*** Opening of DATA SUPPLIED ***

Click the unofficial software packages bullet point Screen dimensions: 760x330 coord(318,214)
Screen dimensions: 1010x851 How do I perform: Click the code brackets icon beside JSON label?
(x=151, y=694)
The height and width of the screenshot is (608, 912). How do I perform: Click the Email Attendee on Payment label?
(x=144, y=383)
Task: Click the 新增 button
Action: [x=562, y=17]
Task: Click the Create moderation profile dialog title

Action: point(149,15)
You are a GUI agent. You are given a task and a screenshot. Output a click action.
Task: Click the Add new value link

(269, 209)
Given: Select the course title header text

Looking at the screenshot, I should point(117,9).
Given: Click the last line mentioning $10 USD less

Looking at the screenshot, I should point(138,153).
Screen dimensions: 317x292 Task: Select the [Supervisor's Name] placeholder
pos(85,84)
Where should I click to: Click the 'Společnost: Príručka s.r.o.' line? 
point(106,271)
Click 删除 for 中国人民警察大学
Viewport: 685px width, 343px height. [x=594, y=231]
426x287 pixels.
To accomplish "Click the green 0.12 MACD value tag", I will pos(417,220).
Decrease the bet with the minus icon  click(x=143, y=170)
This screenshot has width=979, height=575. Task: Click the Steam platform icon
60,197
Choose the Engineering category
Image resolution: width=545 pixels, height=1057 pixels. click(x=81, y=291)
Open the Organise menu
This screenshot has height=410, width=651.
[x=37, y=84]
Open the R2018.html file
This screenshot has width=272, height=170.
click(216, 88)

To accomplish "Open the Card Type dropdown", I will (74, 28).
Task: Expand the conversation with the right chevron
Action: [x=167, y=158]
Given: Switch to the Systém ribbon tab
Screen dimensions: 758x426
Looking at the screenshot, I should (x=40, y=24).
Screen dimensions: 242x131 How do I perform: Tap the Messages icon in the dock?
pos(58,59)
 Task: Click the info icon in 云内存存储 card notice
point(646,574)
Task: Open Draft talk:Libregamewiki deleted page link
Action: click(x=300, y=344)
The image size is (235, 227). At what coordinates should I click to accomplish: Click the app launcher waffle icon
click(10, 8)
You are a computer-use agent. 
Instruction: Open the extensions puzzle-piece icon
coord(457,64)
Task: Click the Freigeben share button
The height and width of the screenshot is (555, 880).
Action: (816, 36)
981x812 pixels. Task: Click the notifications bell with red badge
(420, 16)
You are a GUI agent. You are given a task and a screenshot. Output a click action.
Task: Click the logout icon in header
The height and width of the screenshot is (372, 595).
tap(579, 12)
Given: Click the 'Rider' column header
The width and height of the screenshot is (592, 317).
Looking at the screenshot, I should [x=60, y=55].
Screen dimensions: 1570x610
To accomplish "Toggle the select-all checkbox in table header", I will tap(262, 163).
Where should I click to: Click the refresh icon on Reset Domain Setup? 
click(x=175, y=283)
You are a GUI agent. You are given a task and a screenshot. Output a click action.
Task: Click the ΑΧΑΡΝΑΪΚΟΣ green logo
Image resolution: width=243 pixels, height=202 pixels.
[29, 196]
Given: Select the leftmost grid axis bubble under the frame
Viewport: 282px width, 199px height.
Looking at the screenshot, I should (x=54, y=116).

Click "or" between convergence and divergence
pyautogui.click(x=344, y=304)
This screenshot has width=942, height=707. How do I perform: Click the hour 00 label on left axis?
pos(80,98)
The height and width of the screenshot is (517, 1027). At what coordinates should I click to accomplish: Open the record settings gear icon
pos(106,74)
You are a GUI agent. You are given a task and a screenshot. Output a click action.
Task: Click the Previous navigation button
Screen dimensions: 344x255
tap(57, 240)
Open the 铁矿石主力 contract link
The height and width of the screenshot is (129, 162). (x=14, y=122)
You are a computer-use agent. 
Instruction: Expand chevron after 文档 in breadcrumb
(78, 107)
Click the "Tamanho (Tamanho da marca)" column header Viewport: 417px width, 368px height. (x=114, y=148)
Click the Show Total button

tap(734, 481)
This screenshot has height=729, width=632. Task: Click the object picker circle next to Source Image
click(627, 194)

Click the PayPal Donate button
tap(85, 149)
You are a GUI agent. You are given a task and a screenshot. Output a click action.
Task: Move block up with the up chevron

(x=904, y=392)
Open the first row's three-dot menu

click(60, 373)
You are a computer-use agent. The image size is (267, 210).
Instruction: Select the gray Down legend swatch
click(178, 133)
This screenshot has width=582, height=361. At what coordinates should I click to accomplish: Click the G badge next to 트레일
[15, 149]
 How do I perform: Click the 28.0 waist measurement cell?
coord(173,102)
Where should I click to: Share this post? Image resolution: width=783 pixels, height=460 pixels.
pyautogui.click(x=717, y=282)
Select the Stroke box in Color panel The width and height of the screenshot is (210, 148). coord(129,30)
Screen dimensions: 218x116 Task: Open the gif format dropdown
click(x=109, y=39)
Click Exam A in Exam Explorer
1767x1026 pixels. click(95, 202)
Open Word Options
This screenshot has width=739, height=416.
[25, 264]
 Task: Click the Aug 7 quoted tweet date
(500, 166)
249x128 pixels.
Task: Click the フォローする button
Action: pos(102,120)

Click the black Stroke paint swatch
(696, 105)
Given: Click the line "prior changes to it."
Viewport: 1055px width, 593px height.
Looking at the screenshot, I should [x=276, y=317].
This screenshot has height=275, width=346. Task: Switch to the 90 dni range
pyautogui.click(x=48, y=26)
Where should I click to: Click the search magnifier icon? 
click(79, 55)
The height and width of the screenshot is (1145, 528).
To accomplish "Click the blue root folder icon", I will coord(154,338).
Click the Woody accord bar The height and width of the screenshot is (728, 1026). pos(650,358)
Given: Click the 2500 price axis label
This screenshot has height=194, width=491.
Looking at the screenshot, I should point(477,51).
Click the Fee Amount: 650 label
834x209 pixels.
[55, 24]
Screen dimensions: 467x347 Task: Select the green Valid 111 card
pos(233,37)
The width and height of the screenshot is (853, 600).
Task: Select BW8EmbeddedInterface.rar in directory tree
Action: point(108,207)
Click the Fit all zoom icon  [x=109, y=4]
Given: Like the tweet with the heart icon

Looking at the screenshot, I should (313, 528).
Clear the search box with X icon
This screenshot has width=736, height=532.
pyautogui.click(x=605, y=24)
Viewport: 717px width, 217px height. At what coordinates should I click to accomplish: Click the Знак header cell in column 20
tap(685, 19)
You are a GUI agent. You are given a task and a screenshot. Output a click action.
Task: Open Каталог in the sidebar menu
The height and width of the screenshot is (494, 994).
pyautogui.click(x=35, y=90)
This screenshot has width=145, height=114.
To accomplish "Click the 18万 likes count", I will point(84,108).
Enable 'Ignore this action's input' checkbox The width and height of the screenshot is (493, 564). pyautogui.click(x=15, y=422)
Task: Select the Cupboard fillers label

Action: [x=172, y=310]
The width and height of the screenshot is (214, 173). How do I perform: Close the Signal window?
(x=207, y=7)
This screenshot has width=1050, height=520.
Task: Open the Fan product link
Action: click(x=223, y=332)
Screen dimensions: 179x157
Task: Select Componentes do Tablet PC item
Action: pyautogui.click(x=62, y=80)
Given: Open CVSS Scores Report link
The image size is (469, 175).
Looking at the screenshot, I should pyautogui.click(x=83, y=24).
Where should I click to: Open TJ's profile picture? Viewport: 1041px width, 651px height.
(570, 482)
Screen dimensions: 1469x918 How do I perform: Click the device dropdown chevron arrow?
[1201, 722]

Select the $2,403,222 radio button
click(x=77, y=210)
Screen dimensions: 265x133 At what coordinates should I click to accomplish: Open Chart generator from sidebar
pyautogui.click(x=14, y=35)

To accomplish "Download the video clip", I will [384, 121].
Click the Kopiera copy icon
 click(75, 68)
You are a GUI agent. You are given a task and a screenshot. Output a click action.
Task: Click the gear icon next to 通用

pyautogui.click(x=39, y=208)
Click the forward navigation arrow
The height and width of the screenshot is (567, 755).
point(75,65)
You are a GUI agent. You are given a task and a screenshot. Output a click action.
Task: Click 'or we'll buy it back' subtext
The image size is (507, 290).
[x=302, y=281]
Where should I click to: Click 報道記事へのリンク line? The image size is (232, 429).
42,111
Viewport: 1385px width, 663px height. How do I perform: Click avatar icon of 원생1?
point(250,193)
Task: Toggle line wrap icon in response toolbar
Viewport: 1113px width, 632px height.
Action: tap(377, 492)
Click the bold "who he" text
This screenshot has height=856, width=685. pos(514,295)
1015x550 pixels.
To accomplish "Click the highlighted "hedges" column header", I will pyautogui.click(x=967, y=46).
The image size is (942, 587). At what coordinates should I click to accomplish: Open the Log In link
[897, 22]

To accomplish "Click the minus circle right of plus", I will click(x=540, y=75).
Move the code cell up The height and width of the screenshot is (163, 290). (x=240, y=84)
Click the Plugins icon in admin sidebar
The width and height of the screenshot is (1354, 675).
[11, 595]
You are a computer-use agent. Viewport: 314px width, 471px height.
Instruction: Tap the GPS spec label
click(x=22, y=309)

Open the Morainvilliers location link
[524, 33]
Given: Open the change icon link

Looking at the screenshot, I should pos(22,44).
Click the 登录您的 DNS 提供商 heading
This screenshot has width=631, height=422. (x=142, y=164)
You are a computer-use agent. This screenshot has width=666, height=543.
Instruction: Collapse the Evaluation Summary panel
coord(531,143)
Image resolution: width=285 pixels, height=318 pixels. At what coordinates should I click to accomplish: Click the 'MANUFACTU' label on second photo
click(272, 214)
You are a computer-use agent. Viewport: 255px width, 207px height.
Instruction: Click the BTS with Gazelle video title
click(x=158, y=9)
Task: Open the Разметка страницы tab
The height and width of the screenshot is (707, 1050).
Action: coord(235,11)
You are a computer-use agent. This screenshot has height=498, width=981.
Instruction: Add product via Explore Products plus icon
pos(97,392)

*** Close of DATA SUPPLIED ***

■ YOUR ASSIGNMENT ■
If a line of the entries holds the word "checkbox", copy it out.

■ EXPECTED ANSWER ■
To accomplish "Toggle the select-all checkbox in table header", I will tap(262, 163).
Enable 'Ignore this action's input' checkbox The width and height of the screenshot is (493, 564). pyautogui.click(x=15, y=422)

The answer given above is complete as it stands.